What do the authors mean by 'inversion task' [Introduction]? Also, can you explain what is meant by the `unlimited capacity' of neural networks?
[Section 4] Is there any theoretical/empirical guarantee to the claim that vanilla AEs are 'inherently resistant' to mode collapse? This question comes naturally based on the earlier statement "being able to generate every image in the data distribution does not imply reproducing the correct distribution, which additionally requires that each image occur at the same frequency in the generated images as in the training data". If the support of the data is non-convex, it is more likely to result in discontinuous decoder maps which in turn increases the chance of mode collapse (since neural networks fail to approximate discontinuous functions well [1]). Can the authors clarify?

[1] A Geometric Understanding of Deep Learning, Na Lei, Dongsheng An, Yang Guo, Kehua Su, Shixia Liu, Zhongxuan Luo, Shing-Tung Yau, Xianfeng Gu, in Engineering, 2020.

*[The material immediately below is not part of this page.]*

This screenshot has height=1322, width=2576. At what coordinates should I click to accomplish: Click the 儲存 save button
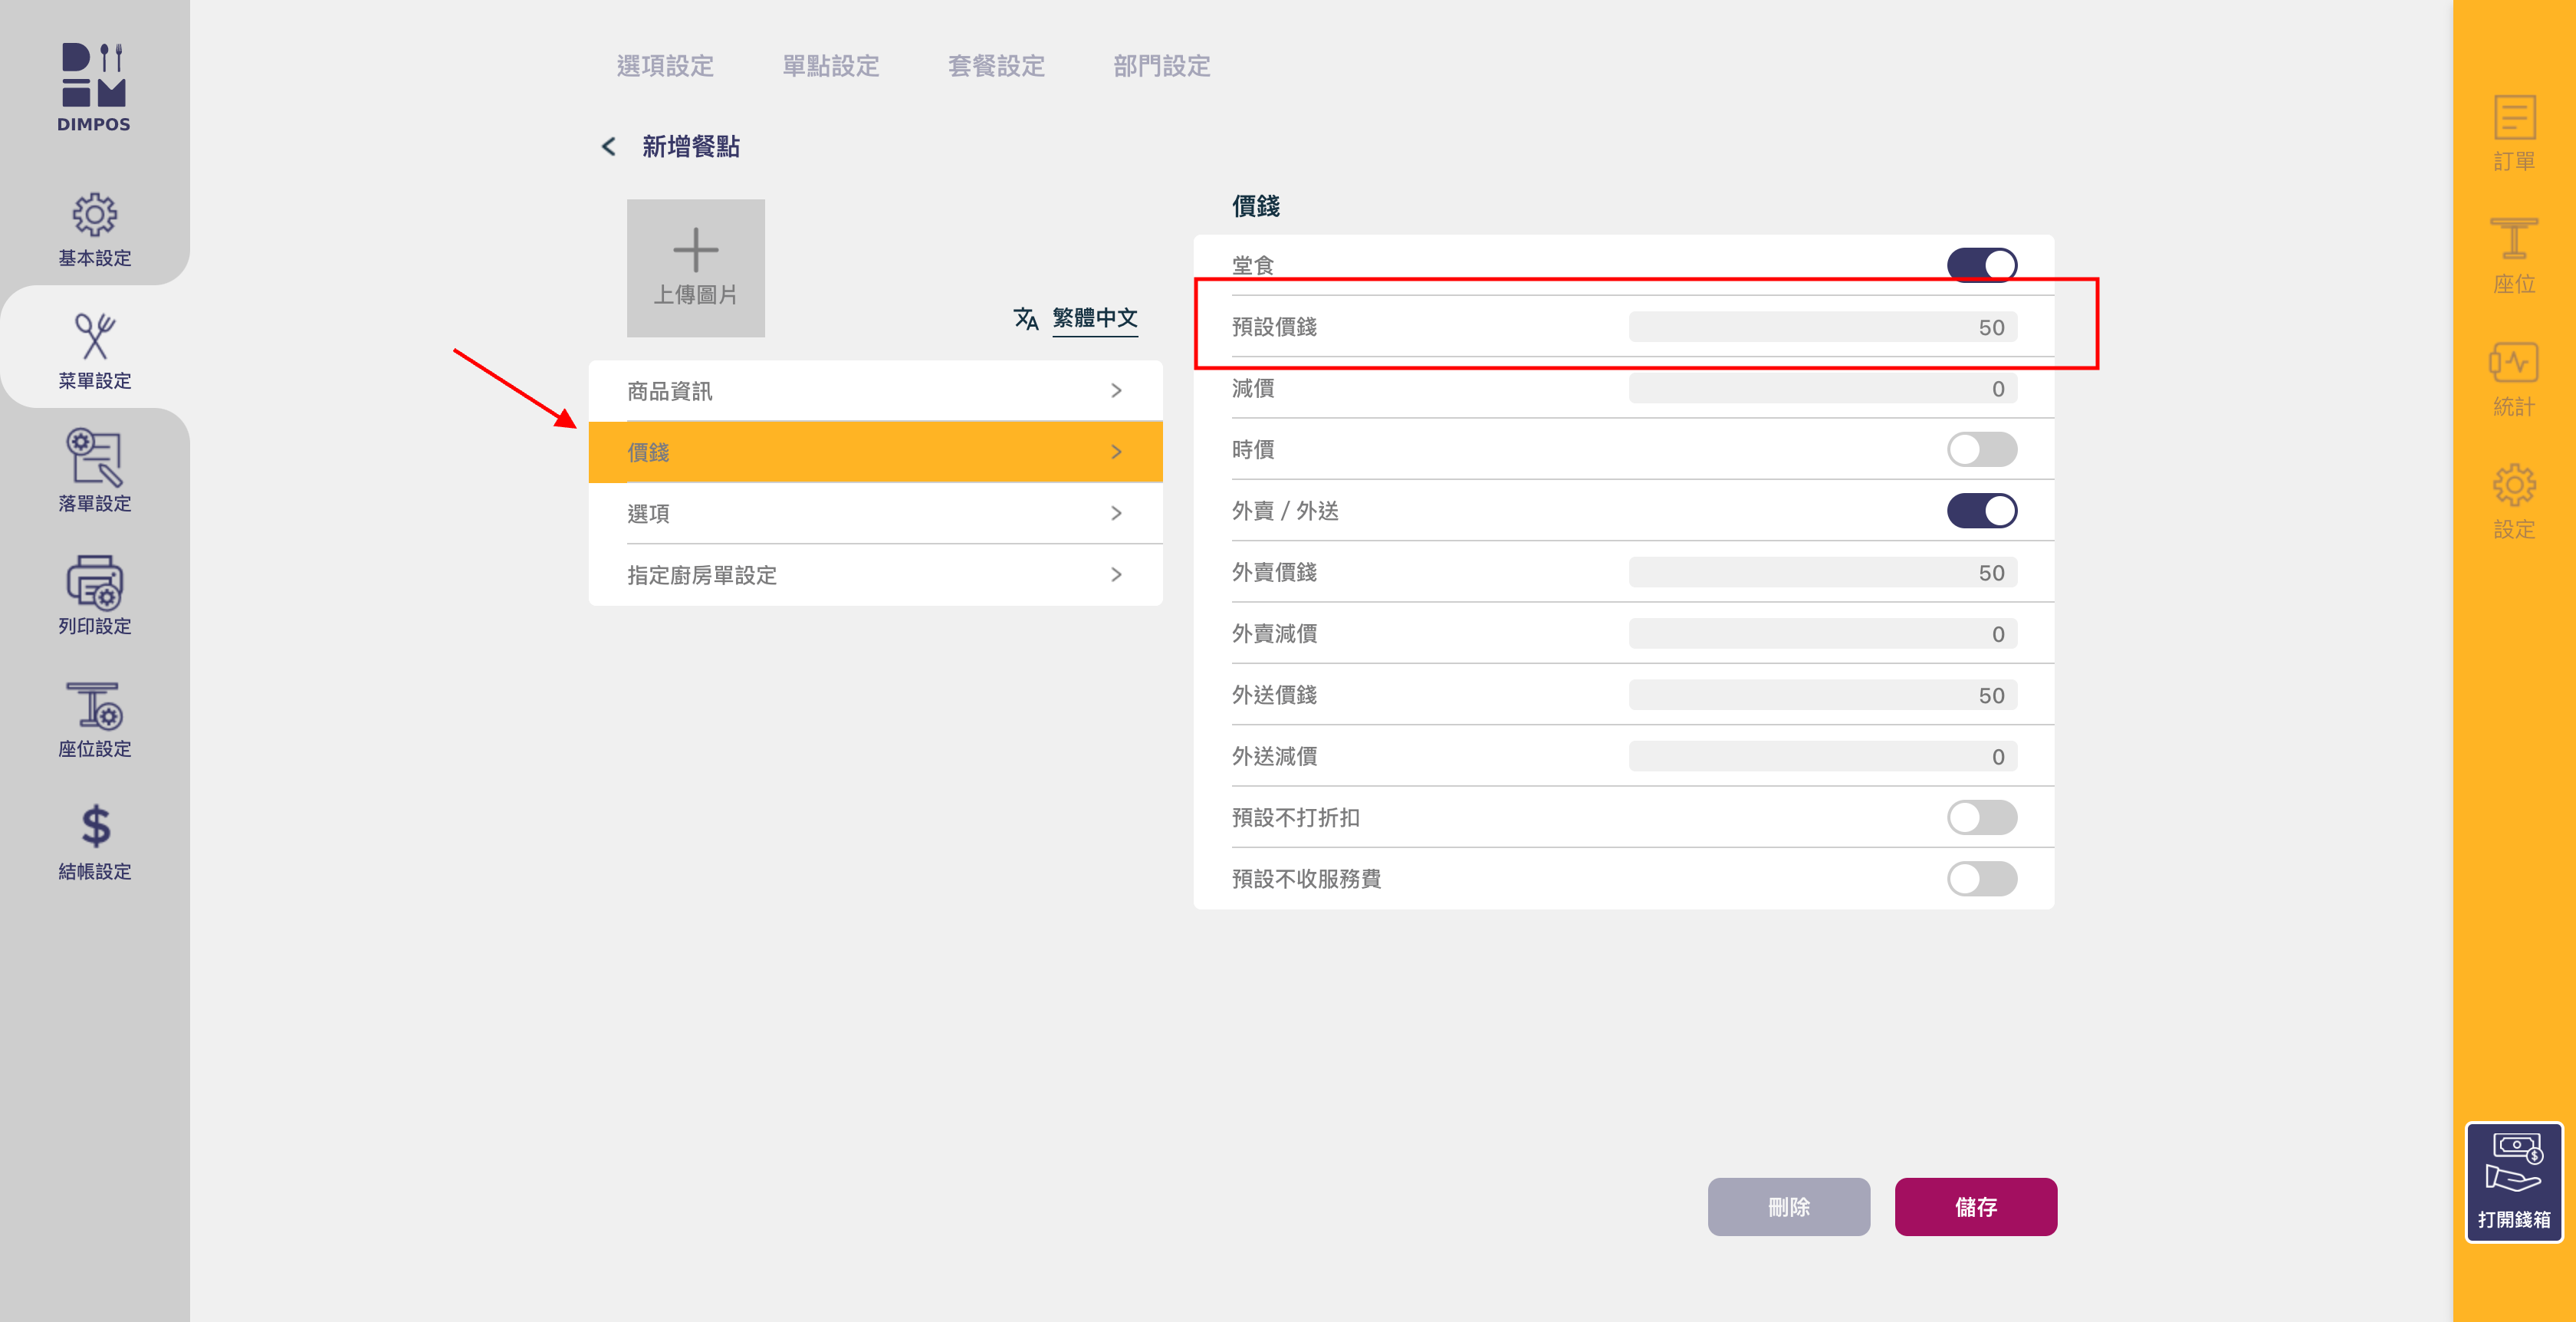[x=1975, y=1206]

"For example, consider training on a set of portrait photos...gains more hair, etc."Do you have any empirical or theoretical evidence to show for (e.g. experimental results or prior work)? Is this quite common in general?
What is meant by "...the distribution of x is determined up to translation." and "...and thus cannot oscillate" [Section 4.1]
"By adding a few more layers in the fully-connected part of E ... computationally cheap" [Section 4.2] Can the authors specify, perhaps with supporting experiments, the number of layers to be added to reach a required level of approximation capacity?
It seems difficult to know specifications regarding hyperparameter tuning, and exact model architectures readily from the paper, given a data set. A supplementary note on the same might be helpful. Also, if the goal is to match the encoded distribution well with their latent counterparts, why not use Wasserstein Autoencodrs [2] instead of AAEs?

[2] Wasserstein Auto-Encoders, Ilya Tolstikhin, Olivier Bousquet, Sylvain Gelly and Bernhard Schoelkopf, International Conference on Learning Representations, 2018.

"Theoretically, this simple procedure should suffice to ensure that the aggregate posterior distribution of the latent code is identical to the prior." Such a claim is never substantiated theoretically.